The calculated effect sizes for the CSI examined in this study permit some comparison between instruments, although other summary measures and analyses are also available for this purpose. Meta-analysis is perhaps the most favoured approach for its methodological rigor, but the outcomes are dependent on the stringency of study inclusion and exclusion criteria, which may sometimes give results that are not anticipated (e.g. comparability of the MMSE and ACE/ACE-R, due to a surprisingly high sensitivity of the MMSE in included studies [17]). The test of agreement between tests (kappa statistic) can be used to measure whether agreement between tests is perfect (kappa = 1) or due to chance alone (kappa = 0) [18]. The AUC ROC is a measure of diagnostic accuracy but has been criticised for combining test accuracy over a range of thresholds, which may be both clinically relevant and clinically non-sensical [19]. Weighted comparison may be used to indicate the net benefit of one test with respect to another and permits the calculation of the equivalent increase in the number of true positive patients identified per 1,000 patients tested [19]. One such weighted comparison study suggested the superiority of the ACE-R and MoCA over the MMSE and the inferiority of TYM to MMSE [20].
As shown in this study, the calculation of effect size (Cohen's d) for CSI is straightforward. No previous analyses of the comparative diagnostic utility of CSI using this method have been identified. This study suggests that there is a case for the routine incorporation of effect sizes (it should be noted that there are effect size formulae other than Cohen's d [21]) as a measure of diagnostic test performance into diagnostic accuracy studies.
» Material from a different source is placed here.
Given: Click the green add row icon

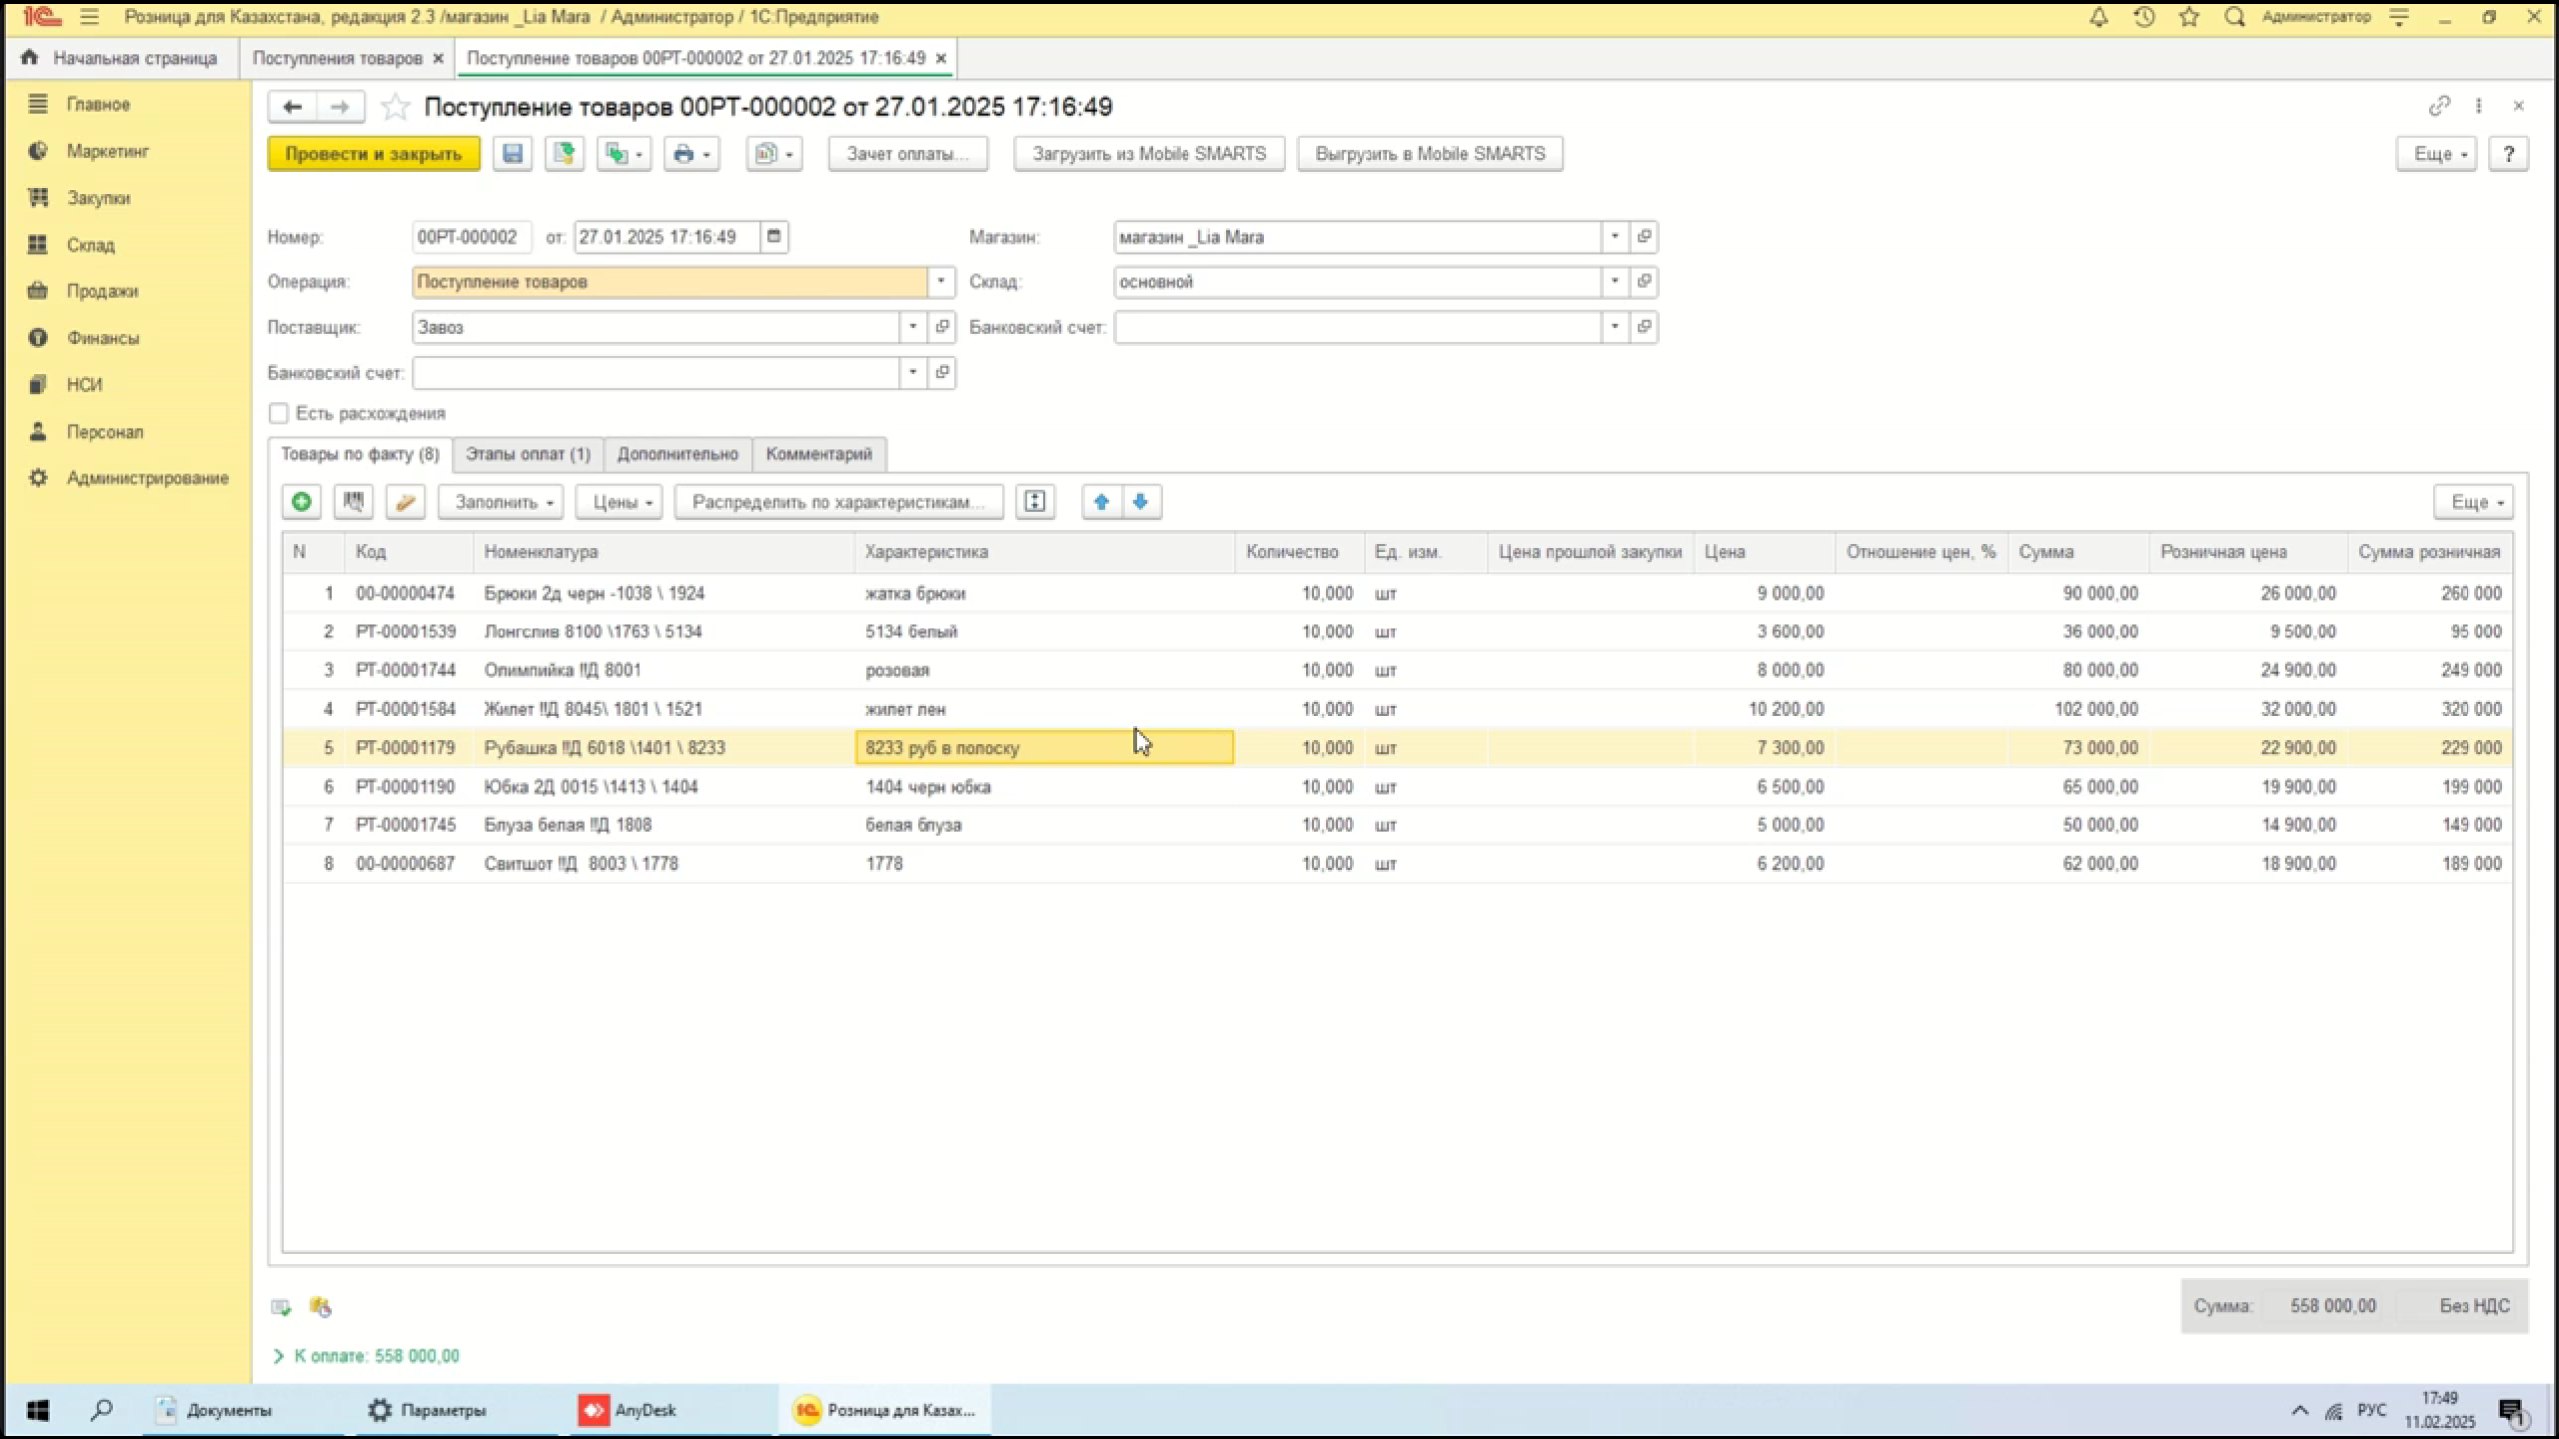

Although this is not an explicit recommendation of the STARDdem guidelines (Standards for the Reporting of Diagnostic Accuracy studies specific to diagnostic accuracy studies in dementia; www.starddem.org), summary measures such as Cohen's d and weighted comparison might be considered in future iterations of these guidelines.
Disclosure Statement
The author has no conflicts of interest to declare.